■ Excerpt to read ■
____________
Yesterday night he watched something on TV and commanded me to also sit down and watch it so i can "learn" something. I needed to study instead but i cant tell him otherwise it would get worse and he would go on like a machine telling me crazy stuff about why i want to study right now, its not the right time, typical crazy nonsense stuff you get it.

I never talk to him either so he assumes im dumb or something without knowing he is the fucking cause i dont talk to him.

So instead when i sat down i was ofc very frustrated and instead stared at the wall, it was some bullshit nonsense on tv, not anything of the ordinary.

He told me why im not looking at the tv, i just still stared at the wall and then he got up and beat the fuck out of me, my face still hurts when i woke up today.

During the time he beat me i told him you are beating me because of a tv and he said yes so what like it was justified.

Im just feeling so disgusted knowing im a product of him
 
Lmao at being an adult and getting BTFO by your dad.
If you're underage GTFO.
 
never beat up, there's been some physical altercations though, particularly when I was very young
 
Not beaten up but he’s smacked me across the head more than a few times.
 
never "beat up" to the point where I was going to school with black eyes and vomiting up blood or anything heinous like that
but looking back I do laugh when I realize just how fucked up my dad was at certain points in my life. i'll always say this that my dad wanted me to be like he was so bad it is very hypocritical of him as a father and as a parent in general. it made me feel really like how females work how they want a "nice guy" but then go fuck nothing but losers and addicts and harmful abusers and never seem to want to fuck any actual nice guys.

my dad wanted me to be like him so much i guess he wanted me to have actual fistfights with him and "man up" and punch him. i was never a fighter. even if i was a big guy (i'm a manlet) i would have been a gentle giant. i just don't see a reason to fight at all or for violence in general. in a pacifist really at heart but women call me a pussy so whatever. whenever my dad would drink and get angry he would yell at me to hit him and he would always accuse me of "looking at him" and wanting to fight. then he would push me and start smacking me around. mind you he is like twice my size and twice my height. he used to pick me up by my chest and throw me against the wall like a ragdoll. he also would choke me out. i mean at least he never kicked me i guess. never received a roundhouse from my father.

going back to the hypocritical nature of females. i went to the store with my mom and this guy cut in line in front of us. my mom started yelling at me because he disrespected me but i didn't give a shit. my mom then said that i'll never get far in life if i let people walk all over me. so same scenario happens. this time my dad is there. he talks to the guy and they start fighting. my dad kicks his ass. the police show up. he is on his way to jail and my mom is yelling at him for being aggressive and rude yet that same night her pussy is wet and she tells me i should act more like my father. i just always hated how bitches and society tell you to do one thing but actually want the complete opposite. it's like you get rewarded for being an asshole in society and especially by women. women all love to get fucked by assholes no matter their age. hence why single females are on the rise and men like me are virgins posting on this site.
____________
■ Task to carry out ■
Reproduce the passage of the post about a father's beatings from "Yesterday night he" up to and including "woke up today.".

■ Data extracts ■
____________
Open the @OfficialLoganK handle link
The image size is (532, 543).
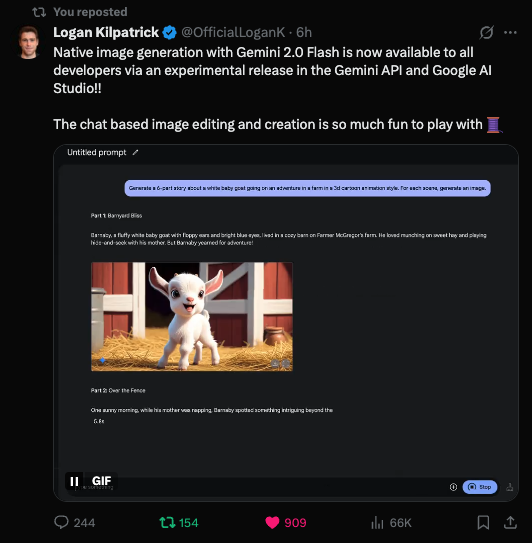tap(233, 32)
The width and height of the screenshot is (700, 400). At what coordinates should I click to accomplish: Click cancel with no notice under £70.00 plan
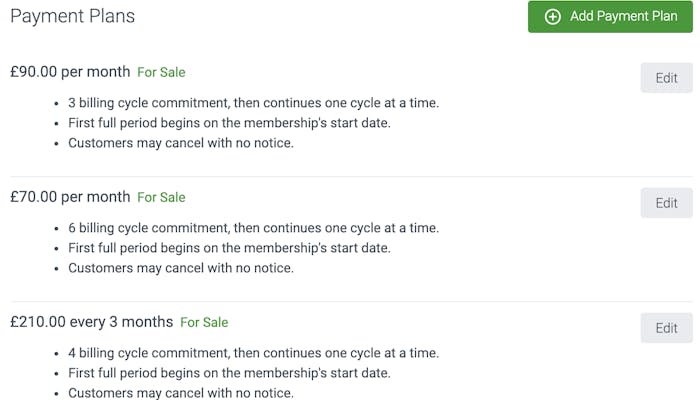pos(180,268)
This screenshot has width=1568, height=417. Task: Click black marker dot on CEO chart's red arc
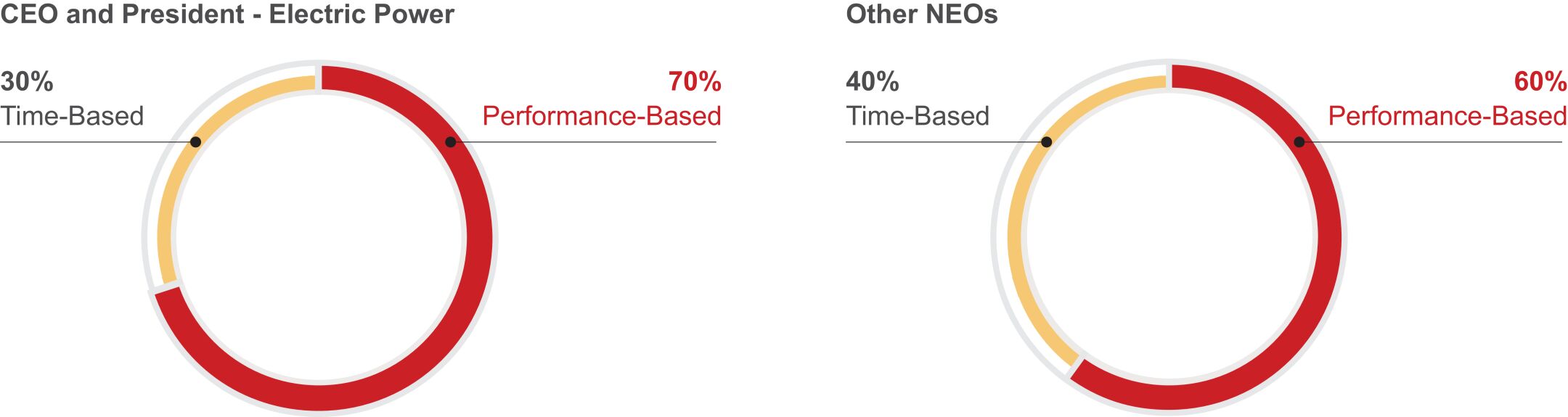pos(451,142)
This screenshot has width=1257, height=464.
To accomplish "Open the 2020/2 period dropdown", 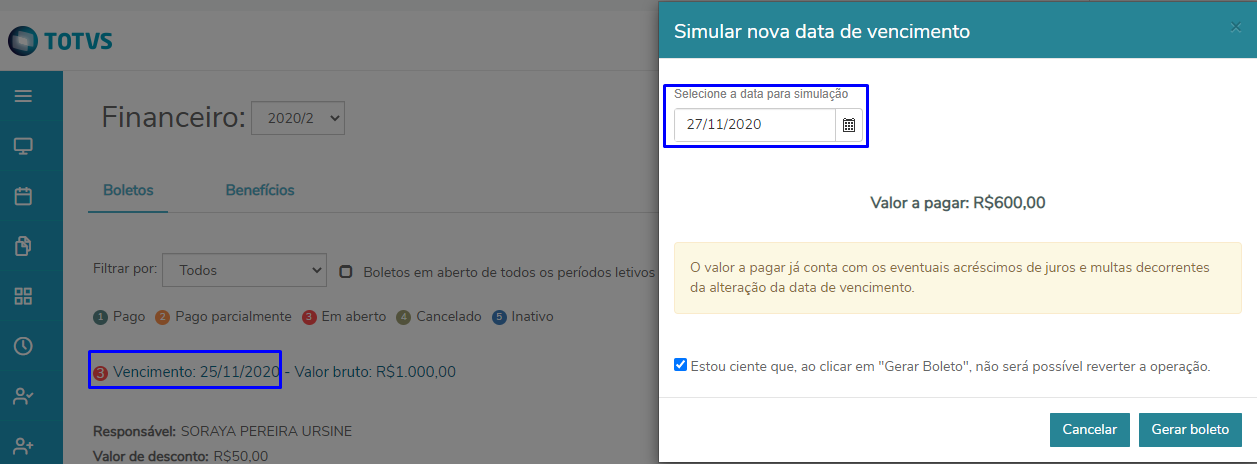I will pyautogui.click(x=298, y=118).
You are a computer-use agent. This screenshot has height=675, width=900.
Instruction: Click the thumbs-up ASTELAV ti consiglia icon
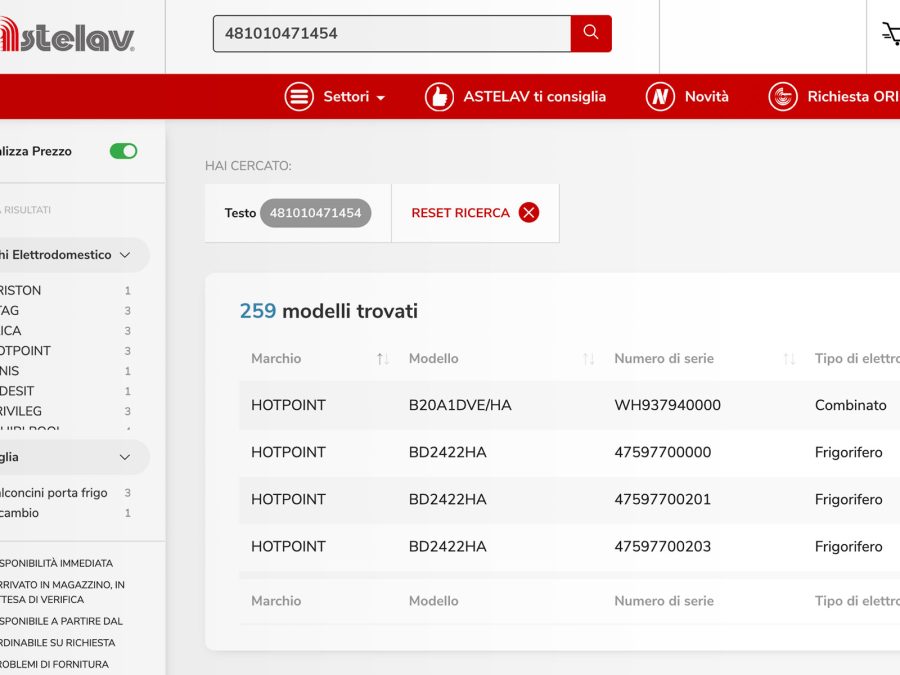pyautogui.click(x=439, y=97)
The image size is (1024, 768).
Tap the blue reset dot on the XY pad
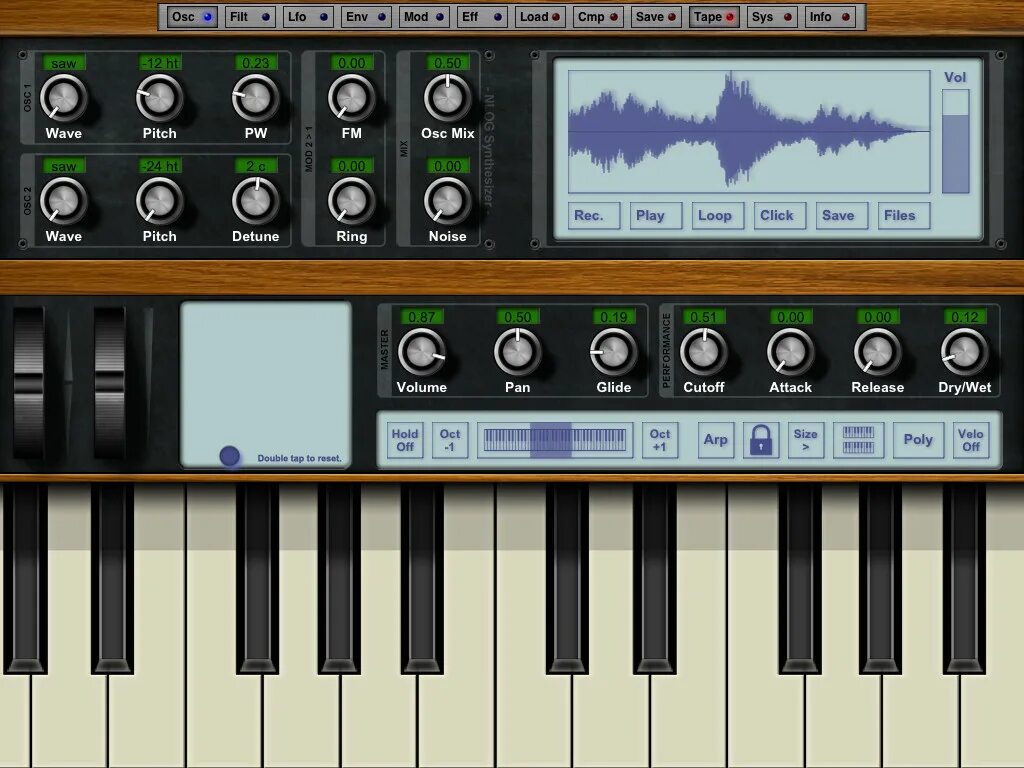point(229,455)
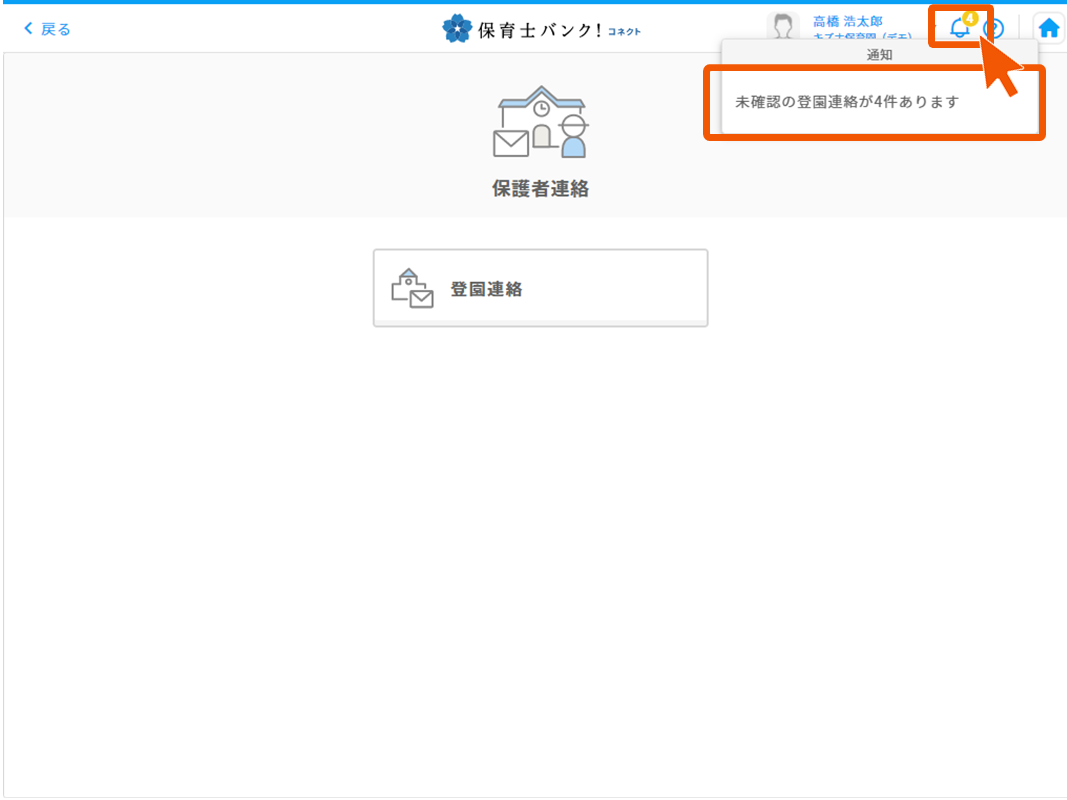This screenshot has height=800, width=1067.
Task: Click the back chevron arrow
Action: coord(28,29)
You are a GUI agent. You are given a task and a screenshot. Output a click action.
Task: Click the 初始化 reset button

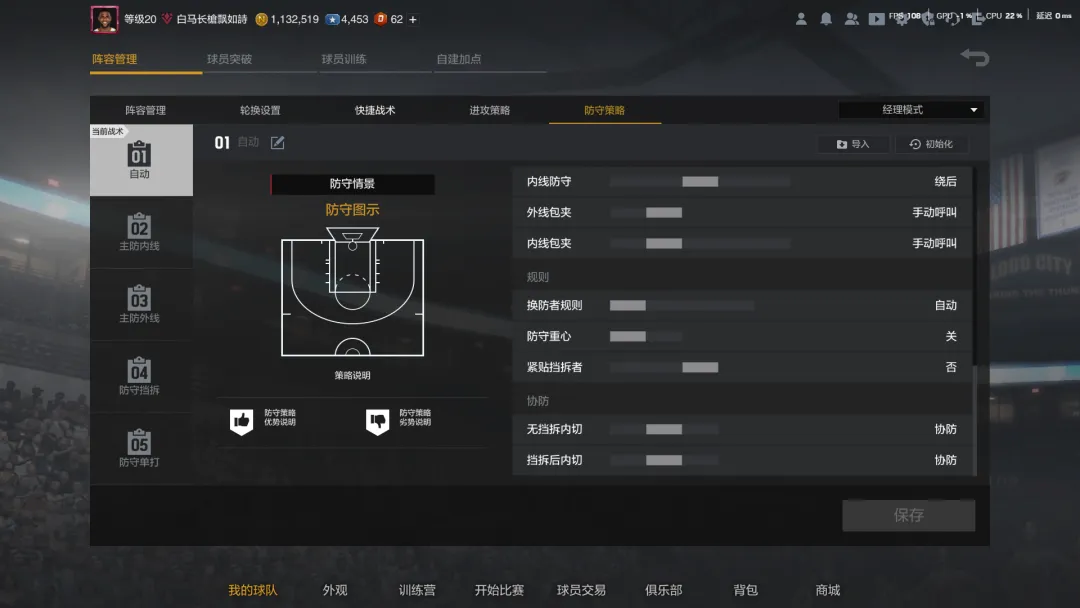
____________
■ Exercise solution ■
Yesterday night he watched something on TV and commanded me to also sit down and watch it so i can "learn" something. I needed to study instead but i cant tell him otherwise it would get worse and he would go on like a machine telling me crazy stuff about why i want to study right now, its not the right time, typical crazy nonsense stuff you get it.

I never talk to him either so he assumes im dumb or something without knowing he is the fucking cause i dont talk to him.

So instead when i sat down i was ofc very frustrated and instead stared at the wall, it was some bullshit nonsense on tv, not anything of the ordinary.

He told me why im not looking at the tv, i just still stared at the wall and then he got up and beat the fuck out of me, my face still hurts when i woke up today.